Now that we are able to train distributed embeddings, how can we take
the trained model and optimize it for inference? Inference is typically
very sensitive to **performance and size of the model**. Running just
the trained model in a Python environment is incredibly inefficient.
There are two key differences between inference and training
environments:

* **Quantization**: Inference models are typically
  quantized, where model parameters lose precision for lower latency in
  predictions and reduced model size. For example FP32 (4 bytes) in
  trained model to INT8 (1 byte) for each embedding weight. This is also
  necessary given the vast scale of embedding tables, as we want to use as
  few devices as possible for inference to minimize latency.

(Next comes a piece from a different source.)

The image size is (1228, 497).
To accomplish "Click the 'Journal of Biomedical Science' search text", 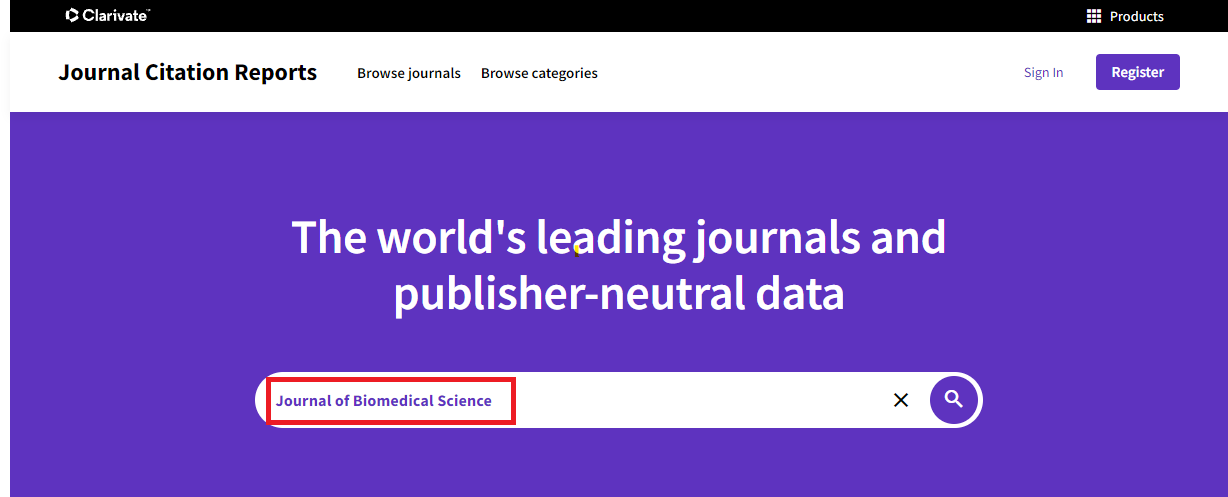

* **C++ environment**: Inference latency is very important, so in order to ensure
  ample performance, the model is typically ran in a C++ environment,
  along with the situations where we don't have a Python runtime, like on
  device.

TorchRec provides primitives for converting a TorchRec model into being
inference ready with:

* APIs for quantizing the model, introducing
  optimizations automatically with FBGEMM TBE
* Sharding embeddings for distributed inference
* Compiling the model to `TorchScript <https://pytorch.org/docs/stable/jit.html>`__
  (compatible in C++)

In this section, we will go over this entire workflow of:

* Quantizing the model
* Sharding the quantized model
* Compiling the sharded quantized model into TorchScript


.. GENERATED FROM PYTHON SOURCE LINES 956-974

.. code-block:: default


    ebc

    class InferenceModule(torch.nn.Module):
        def __init__(self, ebc: torchrec.EmbeddingBagCollection):
            super().__init__()
            self.ebc_ = ebc

        def forward(self, kjt: KeyedJaggedTensor):
            return self.ebc_(kjt)

    module = InferenceModule(ebc)
    for name, param in module.named_parameters():
        # Here, the parameters should still be FP32, as we are using a standard EBC
        # FP32 is default, regularly used for training
        print(name, param.shape, param.dtype)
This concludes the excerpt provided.